Describing Data: Types and Levels of Measurement
Types of Data
Data can be classified as either quantitative (numerical) or categorical (qualitative).
Parameter: A numerical measurement describing a characteristic of a population.
Statistic: A numerical measurement describing a characteristic of a sample.
Quantitative Data: Numbers representing counts or measurements (e.g., weights, ages).
Categorical Data: Names or labels representing categories (e.g., gender, shirt numbers).
Example: The average age of all students at a college is a parameter; the average age from a sample is a statistic.
Types of Quantitative Data
Discrete Data: Finite or countable values (e.g., number of eggs laid by a hen).
Continuous Data: Infinitely many possible values on a continuous scale (e.g., height, weight, milk produced).
Levels of Measurement
Data can be measured at four levels, each with increasing complexity and mathematical meaning.
Nominal: Categories only; no order (e.g., gender, eye color).
Ordinal: Categories with order; differences are not meaningful (e.g., letter grades, rankings).
Interval: Ordered, meaningful differences; no true zero (e.g., temperature, years).
Ratio: Ordered, meaningful differences and ratios; true zero exists (e.g., height, age, weight).
Summary Table:
Level | Description | Examples |
|---|---|---|
Nominal | Categories only | Gender, Eye Color |
Ordinal | Categories with order | Letter Grades, Rankings |
Interval | Differences, no true zero | Temperature, Years |
Ratio | Differences and true zero | Height, Weight, Age |
Collecting Sample Data
Observational Studies vs. Experiments
Data can be collected through observational studies or experiments, each with distinct methodologies.
Observational Study: Observing and measuring characteristics without modifying subjects.
Experiment: Applying a treatment and observing its effects; subjects are called experimental units.
Example: Giving aspirin to some subjects and a placebo to others is an experiment; surveying adults about credit cards is observational.
Sampling Methods
Sampling methods are crucial for obtaining representative data. Several techniques are commonly used:
Simple Random Sample: Every possible sample of size n has an equal chance of being chosen.
Systematic Sample: Selecting every nth item from the population.

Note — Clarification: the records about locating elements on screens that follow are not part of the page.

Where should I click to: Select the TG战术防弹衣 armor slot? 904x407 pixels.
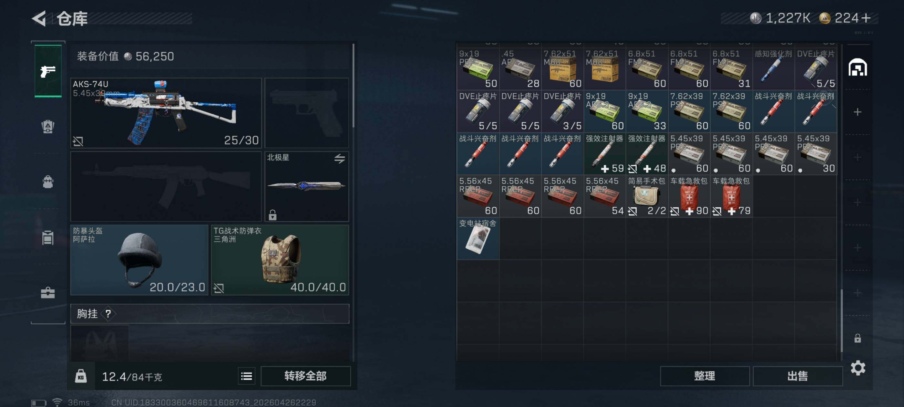280,260
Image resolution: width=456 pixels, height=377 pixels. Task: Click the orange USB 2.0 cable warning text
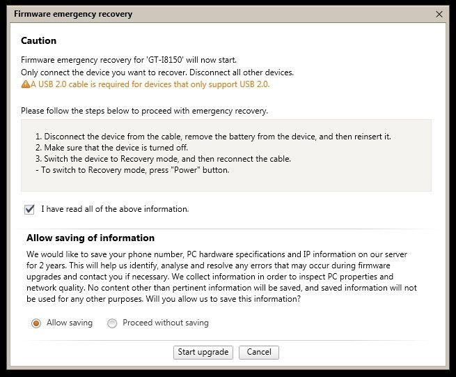point(150,84)
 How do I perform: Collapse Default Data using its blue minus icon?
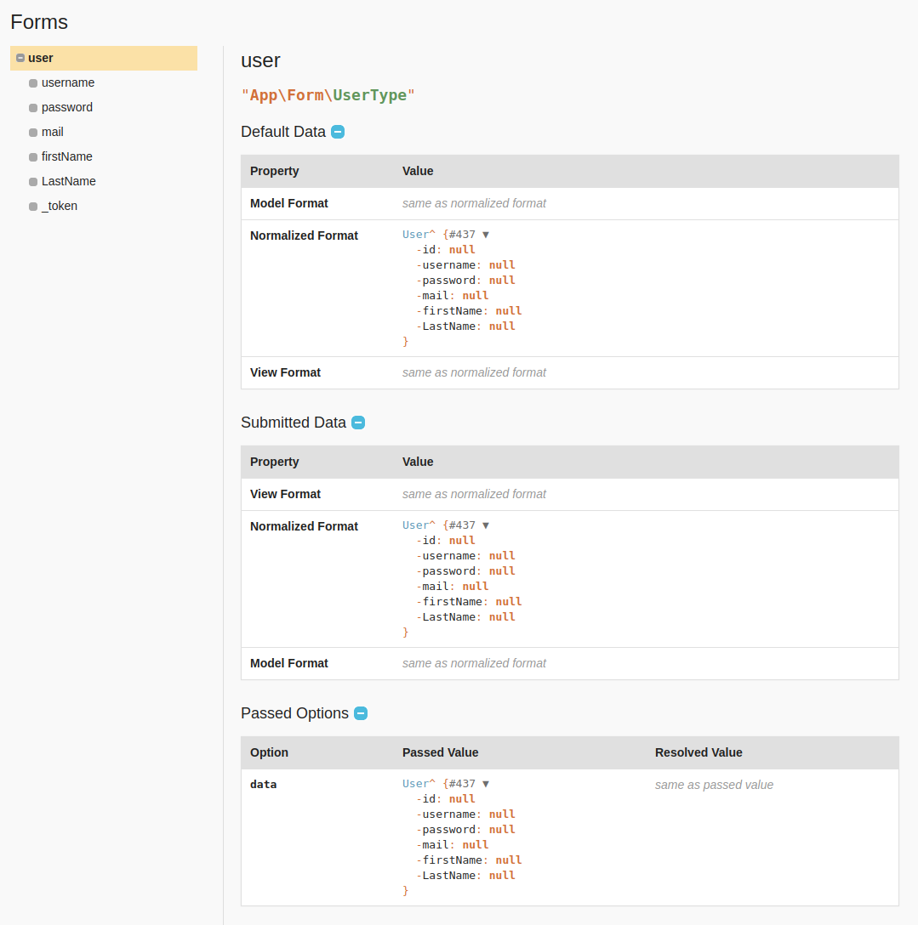pyautogui.click(x=338, y=132)

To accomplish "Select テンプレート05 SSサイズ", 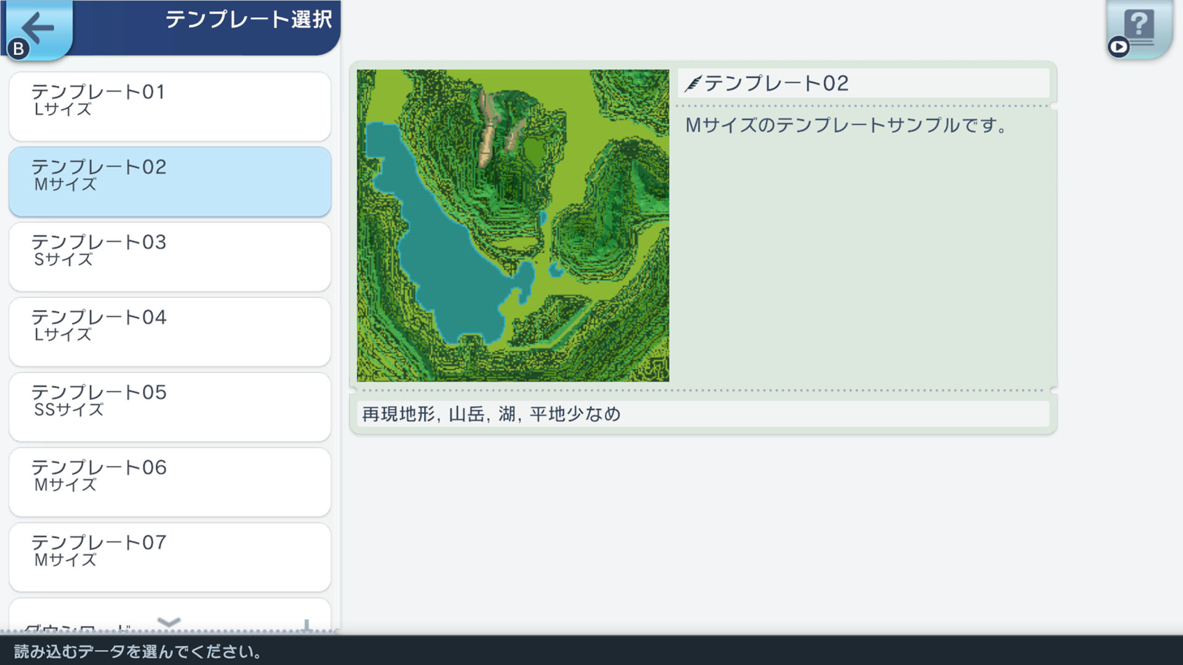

Cluster Sample: Dividing the population into clusters, randomly selecting clusters, and including all members from those clusters.

Stratified Sample: Subdividing the population into strata based on shared characteristics, then sampling from each stratum.

Convenience Sample: Using samples that are easily obtained and readily available; often leads to bias.
Voluntary Response Sample: Respondents decide whether to participate; often biased.
Example: Identifying Sampling Methods
Maps and diagrams can help illustrate different sampling methods, such as cluster sampling where all members in selected precincts are interviewed.

Types of Observational Studies
Observational studies can be classified based on the timing of data collection:
Cross-sectional Study: Data collected at one point in time.
Retrospective (Case-Control) Study: Data collected from the past.
Prospective (Cohort) Study: Data collected in the future from groups sharing common factors.
Example: Interviewing Olympic gold medalists from 1992 to 2008 is a retrospective study.